Work item A:
In the pandemic essay, what was the acquaintance's role at Ithaca College Television?
Work item B:
Continue the pandemic essay from where it stops.

Provided passage:
········

Wear a mask. Stay home. Only go out when necessary. Social distance. Don’t gather with people who are outside of your bubble.
I was on Facebook last week when I saw that someone I knew passed away from the coronavirus. He was a year older than me.
We were only acquaintances during college, but he had a great impact on my time photographing all of the games for Ithaca College Athletics.
He was a producer for a few of the sport shows that Ithaca College Television (ICTV) produces throughout the academic year.
Over time, a lot of the on-air reporters and videographers began to realize that I knew all of the good spots to be in the gym, on the football field and so on.
I would get to the basketball games significantly earlier than need-be so that my photo spot wouldn’t be taken. Well… the videographers started to get there even earlier so that they could beat me to that spot.
During games throughout each athletic season, they would also make direct eye-contact with me and then stand right in front of me.
After a while he caught on and would tell the videographers and on-air reporters to not take my spot or stand in-front of me.
He always made sure that both I and the ICTV workers could get our jobs done and be successful at the same time.
The day of his passing, my Facebook feed was filled with people posting stories of him and talking about the impact he had at Ithaca College and for the athletic teams.
The Ithaca College community lost a great person that day.
People are losing family members and friends. Almost everyone knows someone who has passed away from this virus.
In America, someone dies from the virus every 40 seconds.
This is bigger than not being able to travel or to concerts. This is people’s lives at risk who have family and friends.
Yes, it stinks to not be able to travel and see friends and family and do everything that we’ve taken for granted over the years.
Nate and I were planning a trip to Disney World for September but put a deadly virus in front of taking a vacation. We were also supposed to go to California last March.
Those trips can be taken another time. If we were to get infected and then spread that to others who then passed away from the virus, those are people who can never come back because two people wanted to go on vacation.

········

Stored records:
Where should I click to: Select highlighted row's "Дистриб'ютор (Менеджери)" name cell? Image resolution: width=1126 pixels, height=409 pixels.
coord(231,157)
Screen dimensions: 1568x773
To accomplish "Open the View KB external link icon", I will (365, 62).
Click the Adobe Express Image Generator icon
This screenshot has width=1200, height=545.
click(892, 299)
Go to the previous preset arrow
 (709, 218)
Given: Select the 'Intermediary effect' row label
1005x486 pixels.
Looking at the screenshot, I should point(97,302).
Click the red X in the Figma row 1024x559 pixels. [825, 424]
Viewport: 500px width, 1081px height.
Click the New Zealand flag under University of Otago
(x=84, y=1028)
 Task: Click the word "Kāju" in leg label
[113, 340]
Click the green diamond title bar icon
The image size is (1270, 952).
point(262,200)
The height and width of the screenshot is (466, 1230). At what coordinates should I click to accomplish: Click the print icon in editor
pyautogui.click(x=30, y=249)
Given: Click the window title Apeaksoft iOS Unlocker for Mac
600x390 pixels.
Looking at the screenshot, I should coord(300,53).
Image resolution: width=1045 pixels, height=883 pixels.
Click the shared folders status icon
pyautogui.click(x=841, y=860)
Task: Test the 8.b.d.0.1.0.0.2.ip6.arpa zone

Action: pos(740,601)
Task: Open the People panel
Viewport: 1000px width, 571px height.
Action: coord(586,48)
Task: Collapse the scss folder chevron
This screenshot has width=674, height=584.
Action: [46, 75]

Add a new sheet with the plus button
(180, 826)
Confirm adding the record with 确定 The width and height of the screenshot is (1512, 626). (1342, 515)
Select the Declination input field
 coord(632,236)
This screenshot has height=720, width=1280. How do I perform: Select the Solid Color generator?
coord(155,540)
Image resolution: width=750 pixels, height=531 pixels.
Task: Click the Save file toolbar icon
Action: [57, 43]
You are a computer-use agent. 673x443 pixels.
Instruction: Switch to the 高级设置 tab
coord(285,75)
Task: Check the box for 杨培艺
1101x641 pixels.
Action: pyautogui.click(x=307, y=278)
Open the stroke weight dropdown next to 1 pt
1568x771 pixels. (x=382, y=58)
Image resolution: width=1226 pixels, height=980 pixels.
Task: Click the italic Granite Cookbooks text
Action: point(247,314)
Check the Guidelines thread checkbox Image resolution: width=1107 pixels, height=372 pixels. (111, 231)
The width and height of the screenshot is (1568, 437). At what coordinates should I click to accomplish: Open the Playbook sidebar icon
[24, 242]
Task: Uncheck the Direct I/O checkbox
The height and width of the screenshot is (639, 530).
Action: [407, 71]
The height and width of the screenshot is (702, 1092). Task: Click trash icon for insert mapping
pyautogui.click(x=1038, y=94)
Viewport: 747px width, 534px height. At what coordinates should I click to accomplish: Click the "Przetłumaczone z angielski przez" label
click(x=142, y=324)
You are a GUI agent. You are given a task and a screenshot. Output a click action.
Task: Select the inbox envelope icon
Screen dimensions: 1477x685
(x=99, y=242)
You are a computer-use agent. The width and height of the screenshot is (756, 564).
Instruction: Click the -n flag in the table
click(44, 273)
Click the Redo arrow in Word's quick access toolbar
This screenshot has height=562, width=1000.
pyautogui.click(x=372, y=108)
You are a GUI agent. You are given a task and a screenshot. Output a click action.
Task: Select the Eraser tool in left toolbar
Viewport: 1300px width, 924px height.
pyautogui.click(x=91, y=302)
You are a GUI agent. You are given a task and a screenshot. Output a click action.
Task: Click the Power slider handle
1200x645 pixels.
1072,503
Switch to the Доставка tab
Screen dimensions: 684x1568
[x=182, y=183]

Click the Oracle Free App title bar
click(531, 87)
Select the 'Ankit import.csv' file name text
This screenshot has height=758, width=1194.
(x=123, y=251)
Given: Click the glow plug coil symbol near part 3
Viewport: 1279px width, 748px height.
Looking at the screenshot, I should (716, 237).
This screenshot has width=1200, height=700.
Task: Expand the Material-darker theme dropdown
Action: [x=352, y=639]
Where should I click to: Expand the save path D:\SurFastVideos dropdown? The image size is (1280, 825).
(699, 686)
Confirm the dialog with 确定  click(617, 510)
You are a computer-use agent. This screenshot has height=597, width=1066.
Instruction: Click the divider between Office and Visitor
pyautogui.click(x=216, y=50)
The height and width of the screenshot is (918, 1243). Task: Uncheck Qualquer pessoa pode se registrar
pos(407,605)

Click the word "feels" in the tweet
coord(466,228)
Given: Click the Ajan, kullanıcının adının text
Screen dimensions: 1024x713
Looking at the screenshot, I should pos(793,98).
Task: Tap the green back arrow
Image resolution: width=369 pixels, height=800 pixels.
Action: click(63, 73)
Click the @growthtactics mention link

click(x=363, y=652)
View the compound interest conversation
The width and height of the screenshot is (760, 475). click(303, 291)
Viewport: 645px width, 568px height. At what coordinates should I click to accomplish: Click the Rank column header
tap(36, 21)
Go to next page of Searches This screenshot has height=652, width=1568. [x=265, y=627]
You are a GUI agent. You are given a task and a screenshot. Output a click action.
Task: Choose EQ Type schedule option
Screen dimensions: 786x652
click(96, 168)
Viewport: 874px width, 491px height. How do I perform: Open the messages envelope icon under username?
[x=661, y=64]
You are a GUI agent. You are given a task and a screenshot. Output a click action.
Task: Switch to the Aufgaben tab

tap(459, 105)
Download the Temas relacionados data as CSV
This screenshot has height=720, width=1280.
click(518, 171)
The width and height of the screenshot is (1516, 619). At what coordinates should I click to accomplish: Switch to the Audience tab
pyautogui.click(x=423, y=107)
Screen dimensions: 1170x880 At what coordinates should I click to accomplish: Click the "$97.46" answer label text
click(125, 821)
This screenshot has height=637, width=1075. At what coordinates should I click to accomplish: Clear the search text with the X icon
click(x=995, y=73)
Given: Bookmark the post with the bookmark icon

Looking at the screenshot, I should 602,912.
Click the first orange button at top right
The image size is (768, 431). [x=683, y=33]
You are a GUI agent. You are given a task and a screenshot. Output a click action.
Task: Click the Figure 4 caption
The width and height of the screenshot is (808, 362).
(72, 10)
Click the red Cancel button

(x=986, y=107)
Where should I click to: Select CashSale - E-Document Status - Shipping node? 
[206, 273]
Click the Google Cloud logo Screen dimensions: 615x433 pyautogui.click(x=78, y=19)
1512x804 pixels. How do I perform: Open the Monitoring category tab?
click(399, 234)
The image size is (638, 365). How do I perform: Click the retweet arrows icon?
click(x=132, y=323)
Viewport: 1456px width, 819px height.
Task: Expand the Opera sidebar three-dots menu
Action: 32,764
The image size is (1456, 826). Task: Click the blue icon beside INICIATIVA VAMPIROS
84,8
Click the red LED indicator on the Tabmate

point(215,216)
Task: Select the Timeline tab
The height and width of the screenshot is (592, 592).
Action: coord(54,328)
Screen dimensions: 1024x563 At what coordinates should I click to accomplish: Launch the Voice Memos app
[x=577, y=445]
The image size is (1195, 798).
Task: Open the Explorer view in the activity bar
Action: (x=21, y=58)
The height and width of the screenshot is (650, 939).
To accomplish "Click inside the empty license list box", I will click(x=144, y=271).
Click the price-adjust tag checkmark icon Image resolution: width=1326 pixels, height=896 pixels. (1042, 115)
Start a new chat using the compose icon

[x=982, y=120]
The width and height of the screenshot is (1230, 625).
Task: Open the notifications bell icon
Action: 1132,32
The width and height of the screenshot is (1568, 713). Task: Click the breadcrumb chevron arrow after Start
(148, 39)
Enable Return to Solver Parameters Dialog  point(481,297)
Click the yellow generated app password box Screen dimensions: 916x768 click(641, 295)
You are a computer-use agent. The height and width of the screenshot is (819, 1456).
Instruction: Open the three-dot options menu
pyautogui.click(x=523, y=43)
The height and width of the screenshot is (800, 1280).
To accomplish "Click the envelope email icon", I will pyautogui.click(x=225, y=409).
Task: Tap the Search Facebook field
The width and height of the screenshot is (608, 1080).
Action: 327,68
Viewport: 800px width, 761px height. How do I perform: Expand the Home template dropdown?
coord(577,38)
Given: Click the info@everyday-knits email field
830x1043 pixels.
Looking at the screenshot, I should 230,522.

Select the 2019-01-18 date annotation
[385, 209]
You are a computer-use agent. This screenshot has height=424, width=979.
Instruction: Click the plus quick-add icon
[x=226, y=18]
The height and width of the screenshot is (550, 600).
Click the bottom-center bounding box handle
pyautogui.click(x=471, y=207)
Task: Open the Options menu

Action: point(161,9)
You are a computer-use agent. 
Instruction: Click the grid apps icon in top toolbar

········

Exercise output A:
He was a producer for a few of the sports shows ICTV produces throughout the academic year.

Exercise output B:
Since the pandemic began, I have flown home twice. One to say bye to my grandma and the second time for her funeral.
Because of this pandemic, I had to say bye to my grandma through a window.
Traveling right now is petrifying. Don’t do it. I had to take multiple planes to get home and each one was crowded. I was terrified that I was going to get COVID-19 and spread it to my family.
No one in the airports cared about social distancing. The Chicago O’Hare airport was the most crowded I’ve ever seen.
There will be more concerts to attend when the pandemic is over.
There will be more professional sporting events when this is over.
All of the luxuries America has gotten used to will still be there.
When you go shopping, stay away from people. Walmart has one way signs on all of the aisles for a reason.
Follow the signs. Don’t go the wrong way down an aisle. I can’t tell you how many times I’ve gone grocery shopping at Walmart and people just go where they want and don’t pay attention to how close they get to you.
If there is someone in an aisle, go down a different one and then swing back around to that aisle. Are those few extra seconds that would take really that important to you? Taking a few extra seconds to be cautious could save a life.
Things will slowly return to normal when people start taking this seriously.
When it is your turn, get the vaccine. It is safe. Do your part to prevent the spread of this disease.